Copy every record exactly, with nothing left out.

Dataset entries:

☆ ☆ ☆ ☆

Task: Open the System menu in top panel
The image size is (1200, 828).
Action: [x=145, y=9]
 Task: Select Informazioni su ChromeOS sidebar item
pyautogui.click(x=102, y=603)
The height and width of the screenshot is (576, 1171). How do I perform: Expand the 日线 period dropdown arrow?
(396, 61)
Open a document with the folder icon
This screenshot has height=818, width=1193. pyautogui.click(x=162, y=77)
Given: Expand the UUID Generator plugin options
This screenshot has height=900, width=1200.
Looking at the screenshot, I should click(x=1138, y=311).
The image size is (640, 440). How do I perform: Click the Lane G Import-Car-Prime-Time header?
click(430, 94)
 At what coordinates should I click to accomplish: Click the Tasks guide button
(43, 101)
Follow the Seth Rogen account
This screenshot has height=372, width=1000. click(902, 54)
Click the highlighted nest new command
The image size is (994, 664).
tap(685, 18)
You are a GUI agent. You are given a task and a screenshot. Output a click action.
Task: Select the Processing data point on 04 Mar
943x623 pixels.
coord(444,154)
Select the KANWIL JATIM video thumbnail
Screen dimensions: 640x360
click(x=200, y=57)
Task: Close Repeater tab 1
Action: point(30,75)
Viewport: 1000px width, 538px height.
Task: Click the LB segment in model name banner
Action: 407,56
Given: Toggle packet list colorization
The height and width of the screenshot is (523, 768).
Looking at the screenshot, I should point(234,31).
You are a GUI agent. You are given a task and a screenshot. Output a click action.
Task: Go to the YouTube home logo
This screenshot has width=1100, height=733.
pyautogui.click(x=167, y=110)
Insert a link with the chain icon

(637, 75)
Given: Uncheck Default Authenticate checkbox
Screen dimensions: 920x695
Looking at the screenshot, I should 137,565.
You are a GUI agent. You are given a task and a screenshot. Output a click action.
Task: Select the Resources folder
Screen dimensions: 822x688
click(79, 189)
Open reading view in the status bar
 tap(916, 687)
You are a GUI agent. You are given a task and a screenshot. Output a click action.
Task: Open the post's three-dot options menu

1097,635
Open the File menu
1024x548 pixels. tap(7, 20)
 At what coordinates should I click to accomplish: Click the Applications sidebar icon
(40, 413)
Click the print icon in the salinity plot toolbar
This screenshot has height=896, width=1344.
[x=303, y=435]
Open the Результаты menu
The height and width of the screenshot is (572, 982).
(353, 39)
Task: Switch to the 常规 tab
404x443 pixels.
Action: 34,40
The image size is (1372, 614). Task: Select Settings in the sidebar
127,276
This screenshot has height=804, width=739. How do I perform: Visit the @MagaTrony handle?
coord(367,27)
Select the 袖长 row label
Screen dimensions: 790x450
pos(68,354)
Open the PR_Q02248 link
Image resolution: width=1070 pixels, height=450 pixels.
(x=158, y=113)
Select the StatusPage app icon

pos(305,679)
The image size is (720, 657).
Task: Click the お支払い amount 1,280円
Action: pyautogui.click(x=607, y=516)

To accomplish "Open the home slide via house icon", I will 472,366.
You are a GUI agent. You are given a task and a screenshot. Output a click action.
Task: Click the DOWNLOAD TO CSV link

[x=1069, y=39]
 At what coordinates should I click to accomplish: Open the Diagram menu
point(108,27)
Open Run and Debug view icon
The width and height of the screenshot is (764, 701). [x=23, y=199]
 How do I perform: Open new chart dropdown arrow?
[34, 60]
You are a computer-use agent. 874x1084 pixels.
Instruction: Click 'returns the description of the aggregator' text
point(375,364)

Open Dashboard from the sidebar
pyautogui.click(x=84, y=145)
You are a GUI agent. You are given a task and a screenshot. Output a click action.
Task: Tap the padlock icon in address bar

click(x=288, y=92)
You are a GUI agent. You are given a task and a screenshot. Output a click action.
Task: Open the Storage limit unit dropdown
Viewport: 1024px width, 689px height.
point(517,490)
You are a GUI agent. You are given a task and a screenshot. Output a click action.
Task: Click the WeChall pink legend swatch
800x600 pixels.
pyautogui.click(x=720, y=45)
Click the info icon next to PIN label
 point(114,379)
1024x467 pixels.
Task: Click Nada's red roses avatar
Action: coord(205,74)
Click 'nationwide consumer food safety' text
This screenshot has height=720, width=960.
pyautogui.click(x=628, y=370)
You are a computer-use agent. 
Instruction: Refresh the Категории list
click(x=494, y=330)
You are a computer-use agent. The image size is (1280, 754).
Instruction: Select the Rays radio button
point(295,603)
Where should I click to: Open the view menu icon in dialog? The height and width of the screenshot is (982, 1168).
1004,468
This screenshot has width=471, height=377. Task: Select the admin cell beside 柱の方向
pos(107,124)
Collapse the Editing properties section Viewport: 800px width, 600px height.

☆ ☆ ☆ ☆

ANSWER:
Task: Open the System menu in top panel
The image size is (1200, 828).
Action: [x=145, y=9]
 Task: Select Informazioni su ChromeOS sidebar item
pyautogui.click(x=102, y=603)
The height and width of the screenshot is (576, 1171). How do I perform: Expand the 日线 period dropdown arrow?
(396, 61)
Open a document with the folder icon
This screenshot has height=818, width=1193. pyautogui.click(x=162, y=77)
Given: Expand the UUID Generator plugin options
This screenshot has height=900, width=1200.
Looking at the screenshot, I should click(x=1138, y=311).
The image size is (640, 440). How do I perform: Click the Lane G Import-Car-Prime-Time header?
click(430, 94)
 At what coordinates should I click to accomplish: Click the Tasks guide button
(43, 101)
Follow the Seth Rogen account
This screenshot has height=372, width=1000. click(902, 54)
Click the highlighted nest new command
The image size is (994, 664).
tap(685, 18)
You are a GUI agent. You are given a task and a screenshot. Output a click action.
Task: Select the Processing data point on 04 Mar
943x623 pixels.
coord(444,154)
Select the KANWIL JATIM video thumbnail
Screen dimensions: 640x360
click(x=200, y=57)
Task: Close Repeater tab 1
Action: point(30,75)
Viewport: 1000px width, 538px height.
Task: Click the LB segment in model name banner
Action: 407,56
Given: Toggle packet list colorization
The height and width of the screenshot is (523, 768).
Looking at the screenshot, I should point(234,31).
You are a GUI agent. You are given a task and a screenshot. Output a click action.
Task: Go to the YouTube home logo
This screenshot has width=1100, height=733.
pyautogui.click(x=167, y=110)
Insert a link with the chain icon

(637, 75)
Given: Uncheck Default Authenticate checkbox
Screen dimensions: 920x695
Looking at the screenshot, I should 137,565.
You are a GUI agent. You are given a task and a screenshot. Output a click action.
Task: Select the Resources folder
Screen dimensions: 822x688
click(79, 189)
Open reading view in the status bar
 tap(916, 687)
You are a GUI agent. You are given a task and a screenshot. Output a click action.
Task: Open the post's three-dot options menu

1097,635
Open the File menu
1024x548 pixels. tap(7, 20)
 At what coordinates should I click to accomplish: Click the Applications sidebar icon
(40, 413)
Click the print icon in the salinity plot toolbar
This screenshot has height=896, width=1344.
[x=303, y=435]
Open the Результаты menu
The height and width of the screenshot is (572, 982).
(353, 39)
Task: Switch to the 常规 tab
404x443 pixels.
Action: 34,40
The image size is (1372, 614). Task: Select Settings in the sidebar
127,276
This screenshot has height=804, width=739. How do I perform: Visit the @MagaTrony handle?
coord(367,27)
Select the 袖长 row label
Screen dimensions: 790x450
pos(68,354)
Open the PR_Q02248 link
Image resolution: width=1070 pixels, height=450 pixels.
(x=158, y=113)
Select the StatusPage app icon

pos(305,679)
The image size is (720, 657).
Task: Click the お支払い amount 1,280円
Action: pyautogui.click(x=607, y=516)

To accomplish "Open the home slide via house icon", I will 472,366.
You are a GUI agent. You are given a task and a screenshot. Output a click action.
Task: Click the DOWNLOAD TO CSV link

[x=1069, y=39]
 At what coordinates should I click to accomplish: Open the Diagram menu
point(108,27)
Open Run and Debug view icon
The width and height of the screenshot is (764, 701). [x=23, y=199]
 How do I perform: Open new chart dropdown arrow?
[34, 60]
You are a computer-use agent. 874x1084 pixels.
Instruction: Click 'returns the description of the aggregator' text
point(375,364)

Open Dashboard from the sidebar
pyautogui.click(x=84, y=145)
You are a GUI agent. You are given a task and a screenshot. Output a click action.
Task: Tap the padlock icon in address bar

click(x=288, y=92)
You are a GUI agent. You are given a task and a screenshot. Output a click action.
Task: Open the Storage limit unit dropdown
Viewport: 1024px width, 689px height.
point(517,490)
You are a GUI agent. You are given a task and a screenshot. Output a click action.
Task: Click the WeChall pink legend swatch
800x600 pixels.
pyautogui.click(x=720, y=45)
Click the info icon next to PIN label
 point(114,379)
1024x467 pixels.
Task: Click Nada's red roses avatar
Action: coord(205,74)
Click 'nationwide consumer food safety' text
This screenshot has height=720, width=960.
pyautogui.click(x=628, y=370)
You are a computer-use agent. 
Instruction: Refresh the Категории list
click(x=494, y=330)
You are a computer-use agent. The image size is (1280, 754).
Instruction: Select the Rays radio button
point(295,603)
Where should I click to: Open the view menu icon in dialog? The height and width of the screenshot is (982, 1168).
1004,468
This screenshot has width=471, height=377. Task: Select the admin cell beside 柱の方向
pos(107,124)
Collapse the Editing properties section Viewport: 800px width, 600px height.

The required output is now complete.